Exercise objective:
Retype, word for word, every line from the one holding "Viewport: 1080px width, 494px" through the one holding "has width=741, height=743." in the entries below, both included, and only those lines.

Extracted data entries
******
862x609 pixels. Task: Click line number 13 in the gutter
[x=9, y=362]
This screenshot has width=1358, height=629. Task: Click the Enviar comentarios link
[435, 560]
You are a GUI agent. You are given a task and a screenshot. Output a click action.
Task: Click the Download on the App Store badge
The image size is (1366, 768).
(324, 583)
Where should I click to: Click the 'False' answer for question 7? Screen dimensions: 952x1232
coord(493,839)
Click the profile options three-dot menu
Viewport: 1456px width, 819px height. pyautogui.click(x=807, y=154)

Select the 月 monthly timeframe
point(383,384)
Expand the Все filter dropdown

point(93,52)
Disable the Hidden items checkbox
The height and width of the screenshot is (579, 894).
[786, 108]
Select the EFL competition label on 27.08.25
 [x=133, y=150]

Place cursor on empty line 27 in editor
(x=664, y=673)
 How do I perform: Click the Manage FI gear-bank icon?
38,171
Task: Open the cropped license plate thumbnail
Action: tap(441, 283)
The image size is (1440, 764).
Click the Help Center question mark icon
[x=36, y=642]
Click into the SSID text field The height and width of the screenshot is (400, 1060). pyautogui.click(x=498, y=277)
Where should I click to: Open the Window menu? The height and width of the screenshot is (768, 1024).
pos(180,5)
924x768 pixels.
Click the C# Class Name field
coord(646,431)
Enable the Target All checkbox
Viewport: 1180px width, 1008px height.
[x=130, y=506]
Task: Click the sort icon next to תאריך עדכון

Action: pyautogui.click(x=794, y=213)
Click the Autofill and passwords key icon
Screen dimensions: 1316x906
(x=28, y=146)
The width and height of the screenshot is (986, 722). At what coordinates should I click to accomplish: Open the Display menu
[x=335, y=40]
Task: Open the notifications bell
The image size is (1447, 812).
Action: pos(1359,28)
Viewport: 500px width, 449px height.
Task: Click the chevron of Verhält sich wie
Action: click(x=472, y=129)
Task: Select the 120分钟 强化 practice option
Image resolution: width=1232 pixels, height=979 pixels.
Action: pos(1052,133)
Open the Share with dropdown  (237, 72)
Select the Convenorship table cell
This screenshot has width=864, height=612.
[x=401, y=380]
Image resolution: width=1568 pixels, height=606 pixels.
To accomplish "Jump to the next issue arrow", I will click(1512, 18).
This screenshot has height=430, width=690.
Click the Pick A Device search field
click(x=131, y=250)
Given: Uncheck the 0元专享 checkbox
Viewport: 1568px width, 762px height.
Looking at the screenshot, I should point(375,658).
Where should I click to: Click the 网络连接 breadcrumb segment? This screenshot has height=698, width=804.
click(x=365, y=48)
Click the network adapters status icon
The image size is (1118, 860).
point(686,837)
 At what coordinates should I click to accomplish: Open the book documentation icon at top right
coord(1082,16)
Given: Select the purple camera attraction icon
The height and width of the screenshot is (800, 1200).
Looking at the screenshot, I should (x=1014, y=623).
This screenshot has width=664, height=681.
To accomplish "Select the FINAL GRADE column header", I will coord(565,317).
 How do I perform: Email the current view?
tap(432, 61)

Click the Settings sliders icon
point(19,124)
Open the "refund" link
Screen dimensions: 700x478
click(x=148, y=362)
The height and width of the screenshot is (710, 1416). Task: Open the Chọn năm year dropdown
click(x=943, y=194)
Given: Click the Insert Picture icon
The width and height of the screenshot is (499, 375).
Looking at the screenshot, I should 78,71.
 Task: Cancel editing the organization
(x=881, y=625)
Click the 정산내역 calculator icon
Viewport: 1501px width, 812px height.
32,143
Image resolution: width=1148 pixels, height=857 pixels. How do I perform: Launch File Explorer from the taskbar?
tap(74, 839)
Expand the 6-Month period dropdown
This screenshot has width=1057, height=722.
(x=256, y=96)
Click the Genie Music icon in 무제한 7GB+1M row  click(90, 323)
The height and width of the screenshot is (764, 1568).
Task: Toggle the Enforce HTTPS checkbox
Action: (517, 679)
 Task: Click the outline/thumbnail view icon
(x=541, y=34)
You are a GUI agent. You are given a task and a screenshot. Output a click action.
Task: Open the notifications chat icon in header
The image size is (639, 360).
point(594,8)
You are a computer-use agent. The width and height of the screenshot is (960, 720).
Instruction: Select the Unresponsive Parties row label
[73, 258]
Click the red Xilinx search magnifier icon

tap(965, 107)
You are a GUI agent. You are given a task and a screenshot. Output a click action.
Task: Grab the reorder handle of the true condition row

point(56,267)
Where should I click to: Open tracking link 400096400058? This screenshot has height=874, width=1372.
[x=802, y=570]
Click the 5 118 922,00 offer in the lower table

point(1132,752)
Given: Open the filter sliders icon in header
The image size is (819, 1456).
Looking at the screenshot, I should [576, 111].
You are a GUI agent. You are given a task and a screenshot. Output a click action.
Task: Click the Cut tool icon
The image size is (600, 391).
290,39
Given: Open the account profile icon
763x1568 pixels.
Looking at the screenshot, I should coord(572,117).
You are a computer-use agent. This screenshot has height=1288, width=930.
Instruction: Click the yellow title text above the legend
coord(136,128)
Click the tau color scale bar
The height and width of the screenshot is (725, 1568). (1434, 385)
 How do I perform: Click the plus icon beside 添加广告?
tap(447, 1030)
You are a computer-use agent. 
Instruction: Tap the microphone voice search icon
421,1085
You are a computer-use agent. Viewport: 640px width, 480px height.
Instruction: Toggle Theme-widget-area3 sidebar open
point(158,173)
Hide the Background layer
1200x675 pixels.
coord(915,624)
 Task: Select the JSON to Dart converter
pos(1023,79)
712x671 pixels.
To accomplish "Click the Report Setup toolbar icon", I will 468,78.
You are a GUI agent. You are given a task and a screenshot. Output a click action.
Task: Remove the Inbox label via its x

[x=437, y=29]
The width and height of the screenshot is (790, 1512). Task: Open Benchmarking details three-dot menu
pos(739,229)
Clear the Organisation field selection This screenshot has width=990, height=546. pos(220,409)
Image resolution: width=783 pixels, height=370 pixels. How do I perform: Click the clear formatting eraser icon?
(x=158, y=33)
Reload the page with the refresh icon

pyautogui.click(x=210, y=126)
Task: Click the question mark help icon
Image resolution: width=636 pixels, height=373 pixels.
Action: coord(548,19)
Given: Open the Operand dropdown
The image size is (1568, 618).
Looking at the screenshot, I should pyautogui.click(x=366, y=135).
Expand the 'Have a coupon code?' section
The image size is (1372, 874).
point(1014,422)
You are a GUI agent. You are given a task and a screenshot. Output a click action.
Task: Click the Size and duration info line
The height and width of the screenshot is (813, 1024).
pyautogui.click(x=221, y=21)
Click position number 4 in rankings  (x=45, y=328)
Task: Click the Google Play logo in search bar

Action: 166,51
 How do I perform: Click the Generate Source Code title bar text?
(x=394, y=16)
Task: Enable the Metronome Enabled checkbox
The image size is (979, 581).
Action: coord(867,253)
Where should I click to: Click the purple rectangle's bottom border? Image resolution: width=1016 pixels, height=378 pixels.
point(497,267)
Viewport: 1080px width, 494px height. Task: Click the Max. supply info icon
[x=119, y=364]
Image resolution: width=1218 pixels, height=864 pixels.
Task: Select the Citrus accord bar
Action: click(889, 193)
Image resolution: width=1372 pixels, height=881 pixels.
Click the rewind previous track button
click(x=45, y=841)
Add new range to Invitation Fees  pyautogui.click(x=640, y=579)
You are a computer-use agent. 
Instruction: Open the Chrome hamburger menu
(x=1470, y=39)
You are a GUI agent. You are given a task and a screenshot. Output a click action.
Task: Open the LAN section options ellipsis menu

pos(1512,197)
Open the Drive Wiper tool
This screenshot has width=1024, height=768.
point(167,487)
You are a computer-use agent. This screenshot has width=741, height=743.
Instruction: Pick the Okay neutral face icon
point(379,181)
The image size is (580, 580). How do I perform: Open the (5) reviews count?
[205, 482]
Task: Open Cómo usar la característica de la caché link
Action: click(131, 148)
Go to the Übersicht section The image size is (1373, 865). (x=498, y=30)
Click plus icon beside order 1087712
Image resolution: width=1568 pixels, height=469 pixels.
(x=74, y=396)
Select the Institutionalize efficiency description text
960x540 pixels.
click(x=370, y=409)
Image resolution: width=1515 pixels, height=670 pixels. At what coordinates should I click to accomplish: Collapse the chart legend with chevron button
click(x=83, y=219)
******
Response:
Viewport: 1080px width, 494px height. Task: Click the Max. supply info icon
[x=119, y=364]
Image resolution: width=1218 pixels, height=864 pixels.
Task: Select the Citrus accord bar
Action: click(889, 193)
Image resolution: width=1372 pixels, height=881 pixels.
Click the rewind previous track button
click(x=45, y=841)
Add new range to Invitation Fees  pyautogui.click(x=640, y=579)
You are a computer-use agent. 
Instruction: Open the Chrome hamburger menu
(x=1470, y=39)
You are a GUI agent. You are given a task and a screenshot. Output a click action.
Task: Open the LAN section options ellipsis menu

pos(1512,197)
Open the Drive Wiper tool
This screenshot has width=1024, height=768.
point(167,487)
You are a computer-use agent. This screenshot has width=741, height=743.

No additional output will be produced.